### Your goal
What is needed here is an exact repetition of the records below, beginning at the line that has "This screenshot has height=886, width=2031." and stopping after the line that has "Task: Toggle the Show/Hide Action Pane icon".

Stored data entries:
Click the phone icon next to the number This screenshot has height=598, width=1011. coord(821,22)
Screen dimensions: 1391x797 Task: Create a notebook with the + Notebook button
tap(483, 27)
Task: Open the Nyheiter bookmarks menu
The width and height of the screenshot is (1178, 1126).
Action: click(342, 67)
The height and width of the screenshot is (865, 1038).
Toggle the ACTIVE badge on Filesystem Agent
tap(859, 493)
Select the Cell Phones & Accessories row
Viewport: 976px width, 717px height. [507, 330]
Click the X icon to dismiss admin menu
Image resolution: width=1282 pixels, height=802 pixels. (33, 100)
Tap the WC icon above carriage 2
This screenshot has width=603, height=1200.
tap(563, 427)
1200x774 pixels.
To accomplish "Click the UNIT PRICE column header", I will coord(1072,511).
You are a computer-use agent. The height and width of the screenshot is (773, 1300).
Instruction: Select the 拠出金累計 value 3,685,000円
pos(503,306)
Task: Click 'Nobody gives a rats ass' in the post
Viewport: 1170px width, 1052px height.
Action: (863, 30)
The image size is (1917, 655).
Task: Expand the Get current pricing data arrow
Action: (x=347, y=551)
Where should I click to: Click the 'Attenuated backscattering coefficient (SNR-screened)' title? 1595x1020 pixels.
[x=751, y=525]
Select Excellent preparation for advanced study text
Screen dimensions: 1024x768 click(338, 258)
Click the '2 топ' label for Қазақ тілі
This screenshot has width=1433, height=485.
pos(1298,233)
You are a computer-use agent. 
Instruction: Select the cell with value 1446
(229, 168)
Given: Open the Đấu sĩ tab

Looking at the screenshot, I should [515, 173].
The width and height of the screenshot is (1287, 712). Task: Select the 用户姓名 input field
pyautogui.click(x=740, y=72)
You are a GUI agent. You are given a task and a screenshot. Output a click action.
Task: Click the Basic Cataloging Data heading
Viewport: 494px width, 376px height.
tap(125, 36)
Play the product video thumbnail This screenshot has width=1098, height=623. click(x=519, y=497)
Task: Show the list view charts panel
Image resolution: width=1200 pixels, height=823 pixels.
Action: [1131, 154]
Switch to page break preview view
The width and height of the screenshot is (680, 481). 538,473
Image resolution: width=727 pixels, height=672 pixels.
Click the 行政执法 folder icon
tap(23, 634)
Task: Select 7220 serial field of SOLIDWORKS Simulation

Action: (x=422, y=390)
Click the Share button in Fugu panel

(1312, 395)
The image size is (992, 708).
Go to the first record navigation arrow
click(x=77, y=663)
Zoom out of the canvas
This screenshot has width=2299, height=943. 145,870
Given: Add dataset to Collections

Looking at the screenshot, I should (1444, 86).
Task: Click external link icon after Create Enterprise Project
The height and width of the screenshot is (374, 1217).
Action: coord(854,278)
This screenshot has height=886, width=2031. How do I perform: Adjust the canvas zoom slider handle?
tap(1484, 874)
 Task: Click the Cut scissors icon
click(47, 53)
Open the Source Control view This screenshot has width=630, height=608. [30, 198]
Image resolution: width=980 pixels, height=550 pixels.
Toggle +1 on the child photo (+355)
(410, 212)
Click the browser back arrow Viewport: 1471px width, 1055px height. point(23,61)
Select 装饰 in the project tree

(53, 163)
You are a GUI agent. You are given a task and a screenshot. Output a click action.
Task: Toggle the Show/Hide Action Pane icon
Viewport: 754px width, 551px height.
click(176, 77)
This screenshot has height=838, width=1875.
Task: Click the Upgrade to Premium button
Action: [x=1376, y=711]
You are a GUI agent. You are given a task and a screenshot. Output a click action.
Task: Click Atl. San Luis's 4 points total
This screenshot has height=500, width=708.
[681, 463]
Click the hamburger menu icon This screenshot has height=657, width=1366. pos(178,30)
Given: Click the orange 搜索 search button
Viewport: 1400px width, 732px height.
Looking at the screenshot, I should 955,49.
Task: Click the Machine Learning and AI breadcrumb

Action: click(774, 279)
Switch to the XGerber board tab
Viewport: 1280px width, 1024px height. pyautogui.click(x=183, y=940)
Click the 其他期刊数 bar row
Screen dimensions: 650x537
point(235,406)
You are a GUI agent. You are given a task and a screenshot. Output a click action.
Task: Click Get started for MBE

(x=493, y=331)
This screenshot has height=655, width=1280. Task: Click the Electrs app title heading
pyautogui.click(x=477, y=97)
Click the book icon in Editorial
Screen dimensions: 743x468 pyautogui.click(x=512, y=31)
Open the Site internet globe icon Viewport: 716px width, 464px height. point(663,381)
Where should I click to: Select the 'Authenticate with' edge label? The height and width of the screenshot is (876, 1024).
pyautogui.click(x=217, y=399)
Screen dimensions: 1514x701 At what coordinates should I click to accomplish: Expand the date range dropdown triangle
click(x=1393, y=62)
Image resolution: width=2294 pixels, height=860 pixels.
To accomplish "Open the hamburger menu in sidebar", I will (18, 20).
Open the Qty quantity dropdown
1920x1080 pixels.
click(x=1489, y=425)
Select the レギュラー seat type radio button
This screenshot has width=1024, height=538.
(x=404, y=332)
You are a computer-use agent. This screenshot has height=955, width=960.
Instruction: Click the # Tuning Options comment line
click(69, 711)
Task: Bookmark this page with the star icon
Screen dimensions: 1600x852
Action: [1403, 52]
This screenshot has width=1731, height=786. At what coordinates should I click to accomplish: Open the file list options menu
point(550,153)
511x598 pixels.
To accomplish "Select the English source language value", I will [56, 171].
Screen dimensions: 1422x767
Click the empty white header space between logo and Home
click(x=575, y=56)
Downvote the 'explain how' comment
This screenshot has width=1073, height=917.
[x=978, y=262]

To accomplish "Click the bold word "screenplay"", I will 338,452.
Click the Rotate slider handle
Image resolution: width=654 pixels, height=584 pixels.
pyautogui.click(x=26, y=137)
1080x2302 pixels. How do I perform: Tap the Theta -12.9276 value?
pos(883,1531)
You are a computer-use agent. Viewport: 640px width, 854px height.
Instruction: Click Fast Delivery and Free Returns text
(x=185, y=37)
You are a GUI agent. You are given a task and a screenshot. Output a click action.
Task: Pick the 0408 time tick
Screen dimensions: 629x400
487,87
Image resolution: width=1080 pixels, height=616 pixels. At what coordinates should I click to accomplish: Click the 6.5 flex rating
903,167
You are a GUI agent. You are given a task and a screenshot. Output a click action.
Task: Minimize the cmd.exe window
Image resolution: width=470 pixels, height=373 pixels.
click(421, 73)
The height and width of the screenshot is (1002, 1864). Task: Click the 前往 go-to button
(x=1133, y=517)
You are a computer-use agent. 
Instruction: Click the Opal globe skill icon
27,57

### Response to the task
This screenshot has height=886, width=2031. How do I perform: Adjust the canvas zoom slider handle?
tap(1484, 874)
 Task: Click the Cut scissors icon
click(47, 53)
Open the Source Control view This screenshot has width=630, height=608. [30, 198]
Image resolution: width=980 pixels, height=550 pixels.
Toggle +1 on the child photo (+355)
(410, 212)
Click the browser back arrow Viewport: 1471px width, 1055px height. point(23,61)
Select 装饰 in the project tree

(53, 163)
You are a GUI agent. You are given a task and a screenshot. Output a click action.
Task: Toggle the Show/Hide Action Pane icon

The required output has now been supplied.